Are federal government expenditures on medical care transfers/consumption or government purchases?
About a week ago, Tyler Cowen linked (approvingly) to a blog post by by Garrett Jones which argues that federal government spending on health case (which is classified as a transfer payment from the federal government to households and then as personal consumption spending by households) should be counted, instead as a government purchase of goods and services. In 2001 (the year for which data are provided in the BEA document to which Jones linked), this amounted to $476 billion, about 5.5% of personal income. (The best data I can find on this issue are here, in Table 3.2.
I'm not sure how I feel about this, but there are two issues to be considered. The first has to do with how this would cause us to revise our understanding of personal income and consumption spending. If we decide to include Medicare and Medicaid spending as government purchases rather than as transfers and consumption spending, then we must also adjust personal income (those transfers are counted as a part of personal income) and consumption spending downward. Given the rapid growth in federal government health care expenditures (inflation-adjusted, Medicare spending has increased at an average annual rate of 16% since 1966, while other health care spending has increased at a 9% annnual rate), these adjustments will reduce both the level and the rate of growth of consumption spending and personal income.

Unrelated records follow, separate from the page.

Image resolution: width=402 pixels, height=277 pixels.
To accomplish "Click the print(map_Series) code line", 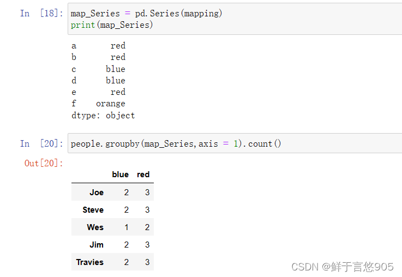I will 112,25.
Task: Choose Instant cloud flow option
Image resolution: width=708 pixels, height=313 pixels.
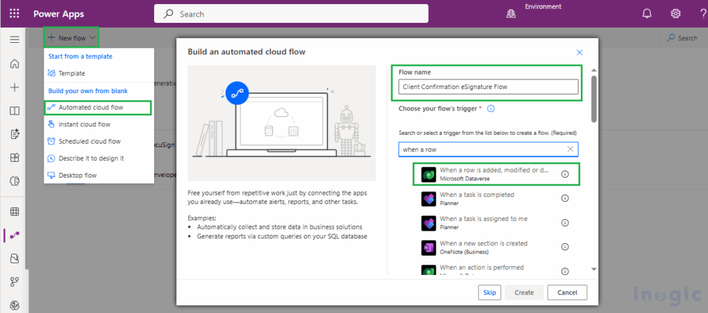Action: 84,124
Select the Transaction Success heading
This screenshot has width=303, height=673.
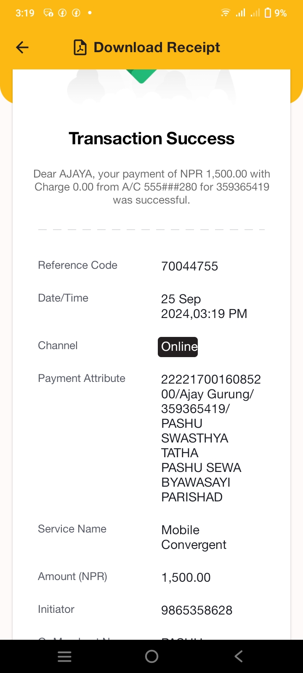[x=152, y=138]
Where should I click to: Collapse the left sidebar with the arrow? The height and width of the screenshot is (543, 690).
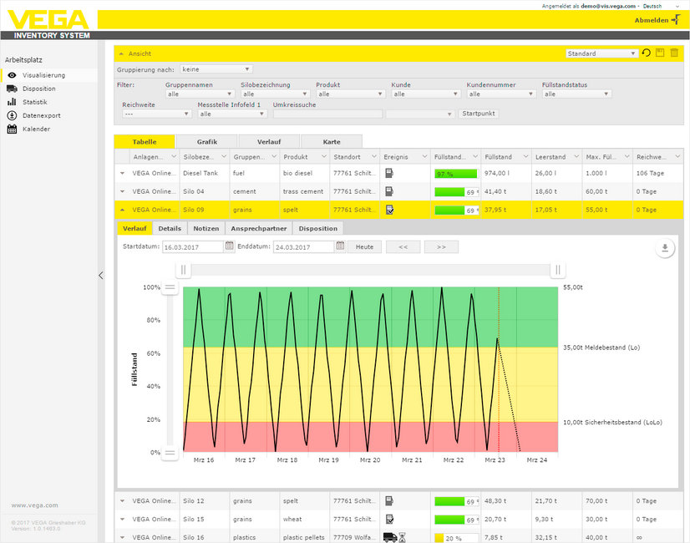point(101,275)
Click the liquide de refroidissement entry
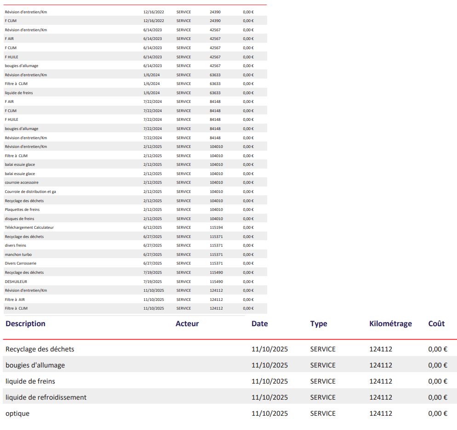The image size is (457, 430). click(x=46, y=397)
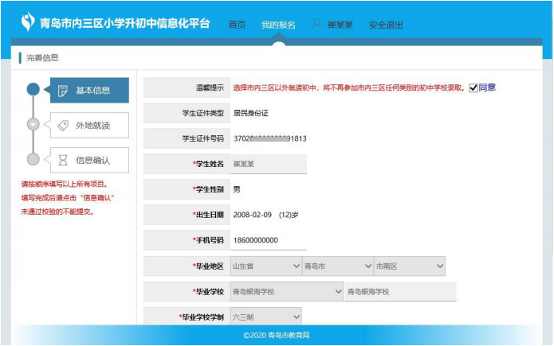Open the 市南区 district dropdown
The image size is (554, 346).
point(409,266)
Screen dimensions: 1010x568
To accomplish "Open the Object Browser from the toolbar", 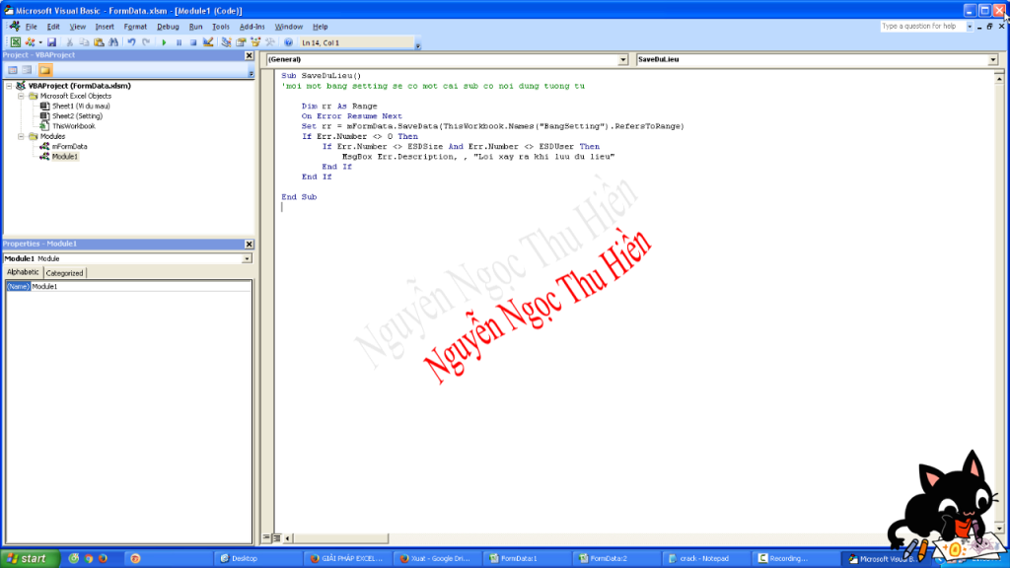I will (x=255, y=42).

For the population as a whole, these effects are not large, actually. In 2012, personal consumption expenditures (PCE) adjusted for reclassifying federal government health care spending, were about 93% of unadjusted PCE. Adjusted personal income (PI) would be about 94% of unadjusted PI, and adjusted disposable personal income (DPI) would be about 93% of unadjusted DPI. But this understates the actual effect of the reclassification. Medicare spending is for health care of those 65 and over, and Medicaid spending is for low income families (including low-income elderly). So the effect on how we measure the income and the consumption spending of the elderly and of low-income households would be significantly affected. In 2011, for example, households with a head of household age 65 or over had total income of about $1,277 billion (including Medicare benefits); those medicare benefits accounted for 37% of household income.
Let me be clear here. The situation of the elderly would not actually change. But our understanding of their income and consumption levels would look very different if we reclassified federal government health care spending.
The second issue is that this change would mean that we would be treating private health care insurance benefits differently from our treatment of government-provided health care benefits. Unless I am mis-reading things, private health cae insurance benefits are counted as private transfer payments (from the insurance company to the insured) and personal consumption spending by the insured; in the national income accounts, then, these benefits appear as additional to personal income as well as consumption spending. Jones argues for counting federal government health care spending, as noted above, as government purchases because of the degree of control that the federal government (allegedly) has over the providers of these services. But private insurance companies, it would seem, have similar influence/control over the providers of health care services paid for by private insurance. Consistency, then, would suggest treating them in a similar fashion.
But what I don't see is how treating these two types of health care spending differently from the way in which we treat them now would enhance our understanding either of how health care systems operate or of our national income accounts. But perhaps I am missing something...
So I am unpersuaded by Jones's argument that the reclassification "makes sense" as a way to understand what's happening in health care markets, or how it would improve our national income accounts.